Weihnachten – Blickwechsel
In einem Weihnachtslied, das die Geburt Jesu Christi, des kleinen Kindes, preist, heißt es in der letzten Strophe: „Das Kind zu mir die Äuglein wandt, mein Herz gab ich in seine Hand.“
Im Geheimnis der Weihnacht geht Gott ein großes Wagnis ein: im kleinen Kind verzichtet Gott auf seine ganze Macht. Er macht sich leer, um uns Menschen zu begegnen. Die Geburt Jesu Christi, wie wir sie als Christen feiern, ist ein göttliches Gegenspiel zu den Machenschaften dieser Welt. In unseren menschlichen Denk- und Lebensweisen „rüsten“ wir uns auf und machen uns groß, um vermeintlich Wichtiges zu erreichen. Das Geheimnis des kleinen Kindes stellt menschliche Vorstellungen von Stärke und Macht auf den Kopf. Wenn wir uns dem Kinde nähern und uns in die Niedrigkeit des Stalles hinein bücken, kann es auch uns geschenkt werden, dass ein Kind uns anschaut und seine Äuglein auf uns richtet. Und welch ein Glück, dass ein solcher Blick uns ins Herz treffen kann! Dieser Blick ist ein rettender Blick; denn er begegnet uns ohne Vorbehalt und Vereinnahmung. Wir dürfen da sein, so wie wir sind, und erfahren uns ganz neu.
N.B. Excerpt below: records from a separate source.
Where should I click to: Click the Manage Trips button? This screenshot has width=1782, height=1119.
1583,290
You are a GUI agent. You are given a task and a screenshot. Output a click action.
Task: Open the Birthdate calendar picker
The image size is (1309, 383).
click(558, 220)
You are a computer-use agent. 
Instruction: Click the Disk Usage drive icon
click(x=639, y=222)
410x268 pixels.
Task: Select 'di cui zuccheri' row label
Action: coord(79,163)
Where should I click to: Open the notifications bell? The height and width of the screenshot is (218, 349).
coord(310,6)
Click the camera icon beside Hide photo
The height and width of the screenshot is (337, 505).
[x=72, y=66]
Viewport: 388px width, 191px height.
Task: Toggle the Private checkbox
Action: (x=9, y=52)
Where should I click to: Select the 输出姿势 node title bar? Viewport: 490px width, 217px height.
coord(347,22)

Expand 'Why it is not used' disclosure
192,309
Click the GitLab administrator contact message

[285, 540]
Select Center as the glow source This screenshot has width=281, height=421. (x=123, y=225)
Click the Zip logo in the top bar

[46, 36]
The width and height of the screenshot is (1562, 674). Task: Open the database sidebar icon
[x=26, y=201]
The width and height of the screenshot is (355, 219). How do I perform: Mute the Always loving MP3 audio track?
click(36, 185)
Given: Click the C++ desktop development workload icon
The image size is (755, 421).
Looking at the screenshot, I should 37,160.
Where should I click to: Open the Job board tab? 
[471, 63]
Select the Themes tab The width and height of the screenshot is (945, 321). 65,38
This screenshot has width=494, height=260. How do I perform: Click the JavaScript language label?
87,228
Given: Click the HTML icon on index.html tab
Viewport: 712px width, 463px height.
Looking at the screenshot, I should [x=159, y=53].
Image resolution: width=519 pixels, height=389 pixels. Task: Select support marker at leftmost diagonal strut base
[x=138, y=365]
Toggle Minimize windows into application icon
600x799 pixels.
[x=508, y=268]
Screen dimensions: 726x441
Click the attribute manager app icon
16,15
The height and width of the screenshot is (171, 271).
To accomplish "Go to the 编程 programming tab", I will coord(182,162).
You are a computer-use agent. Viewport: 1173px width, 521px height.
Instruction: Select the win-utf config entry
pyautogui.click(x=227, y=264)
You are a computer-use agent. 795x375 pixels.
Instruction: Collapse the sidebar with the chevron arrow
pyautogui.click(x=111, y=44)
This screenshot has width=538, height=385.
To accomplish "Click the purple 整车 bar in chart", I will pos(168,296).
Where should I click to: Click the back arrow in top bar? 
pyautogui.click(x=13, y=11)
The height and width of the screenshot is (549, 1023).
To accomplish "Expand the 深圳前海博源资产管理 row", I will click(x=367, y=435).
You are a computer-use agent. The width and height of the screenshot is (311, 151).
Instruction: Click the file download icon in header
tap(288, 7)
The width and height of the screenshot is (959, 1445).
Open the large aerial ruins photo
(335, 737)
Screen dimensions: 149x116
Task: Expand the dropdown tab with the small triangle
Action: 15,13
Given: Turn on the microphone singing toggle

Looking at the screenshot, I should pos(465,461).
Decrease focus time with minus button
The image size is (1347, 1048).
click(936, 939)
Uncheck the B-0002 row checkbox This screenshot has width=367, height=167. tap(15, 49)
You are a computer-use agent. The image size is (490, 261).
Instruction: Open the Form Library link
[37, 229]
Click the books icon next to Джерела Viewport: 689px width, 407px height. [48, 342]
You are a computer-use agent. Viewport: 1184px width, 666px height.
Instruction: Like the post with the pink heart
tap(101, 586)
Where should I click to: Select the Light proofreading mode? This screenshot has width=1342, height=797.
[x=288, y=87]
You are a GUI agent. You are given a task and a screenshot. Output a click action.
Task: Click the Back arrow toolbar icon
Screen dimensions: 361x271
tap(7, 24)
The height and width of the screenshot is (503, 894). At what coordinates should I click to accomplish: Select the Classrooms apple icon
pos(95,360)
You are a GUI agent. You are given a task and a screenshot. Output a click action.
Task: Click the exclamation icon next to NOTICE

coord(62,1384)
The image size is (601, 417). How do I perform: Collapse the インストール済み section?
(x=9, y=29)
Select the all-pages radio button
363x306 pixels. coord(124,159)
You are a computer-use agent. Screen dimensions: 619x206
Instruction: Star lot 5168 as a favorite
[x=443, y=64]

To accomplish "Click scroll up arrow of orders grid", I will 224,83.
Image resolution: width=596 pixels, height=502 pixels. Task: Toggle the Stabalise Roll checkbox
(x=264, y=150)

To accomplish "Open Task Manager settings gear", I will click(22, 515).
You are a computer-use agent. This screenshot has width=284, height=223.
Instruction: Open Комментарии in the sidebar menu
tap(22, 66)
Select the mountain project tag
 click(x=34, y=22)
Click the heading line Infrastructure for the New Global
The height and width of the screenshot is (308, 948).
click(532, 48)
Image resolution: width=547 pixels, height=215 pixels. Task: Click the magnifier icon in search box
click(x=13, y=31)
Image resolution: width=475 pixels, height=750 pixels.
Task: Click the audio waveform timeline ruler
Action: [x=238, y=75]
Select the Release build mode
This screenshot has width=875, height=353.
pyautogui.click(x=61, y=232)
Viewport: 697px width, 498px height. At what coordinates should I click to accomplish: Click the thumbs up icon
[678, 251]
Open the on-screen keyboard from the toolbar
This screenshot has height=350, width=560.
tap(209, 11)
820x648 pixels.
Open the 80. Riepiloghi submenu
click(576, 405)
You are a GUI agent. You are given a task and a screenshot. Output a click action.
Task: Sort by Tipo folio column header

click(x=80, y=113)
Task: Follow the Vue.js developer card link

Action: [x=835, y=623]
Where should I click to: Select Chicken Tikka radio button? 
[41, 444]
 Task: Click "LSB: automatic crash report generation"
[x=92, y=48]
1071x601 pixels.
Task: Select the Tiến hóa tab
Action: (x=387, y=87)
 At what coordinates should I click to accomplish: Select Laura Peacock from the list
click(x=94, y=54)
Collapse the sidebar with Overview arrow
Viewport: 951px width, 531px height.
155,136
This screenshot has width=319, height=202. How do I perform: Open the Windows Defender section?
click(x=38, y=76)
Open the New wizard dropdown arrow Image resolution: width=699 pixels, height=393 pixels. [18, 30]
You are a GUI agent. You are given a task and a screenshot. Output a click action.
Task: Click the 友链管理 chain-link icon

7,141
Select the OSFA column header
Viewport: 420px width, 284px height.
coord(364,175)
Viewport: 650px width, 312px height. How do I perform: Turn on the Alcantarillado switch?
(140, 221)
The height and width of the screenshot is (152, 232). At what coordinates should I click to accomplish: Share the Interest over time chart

In seinem Lied „Ich steh an Deiner Krippe hier“ fasst der gläubige Dichter Paul Gerhardt diese Erfahrung in schöne Worte. Er schreibt, und wir singen es mit inniger Stimme: „Ich sehe Dich mit Freuden an und kann mich nicht satt sehen.“ Weihnachten lädt zu einem Blickwechsel ein. Wir werden aufgerufen (von den Engeln?), uns vom rettenden Blick Jesu bis ins Herz treffen zu lassen und dabei heilsam zu erfahren, dass wir mit ewiger Liebe angenommen sind. Und das Fest wird ganz besonders, wenn wir uns gegenseitig diesen Blick der Aufmerksamkeit weiter – schenken.
Vom diesem kleinen Kind ermutigt, können auch wir es wagen, unser Herz zu öffnen: vor Gott und voreinander. Wir leben von diesem Blick der Aufmerksamkeit.
Die Philosophin Simone Weil, der ich viel verdanke, sagt: „Die Liebe ist der Blick der Seele.“ Das ist das tiefste Geheimnis der Menschwerdung Jesu: Gott schaut uns liebevoll an und verwandelt uns, wenn sich unsere Blicke berühren.
Frohe Weihnachten und ein gesegnetes Neues Jahr 2026.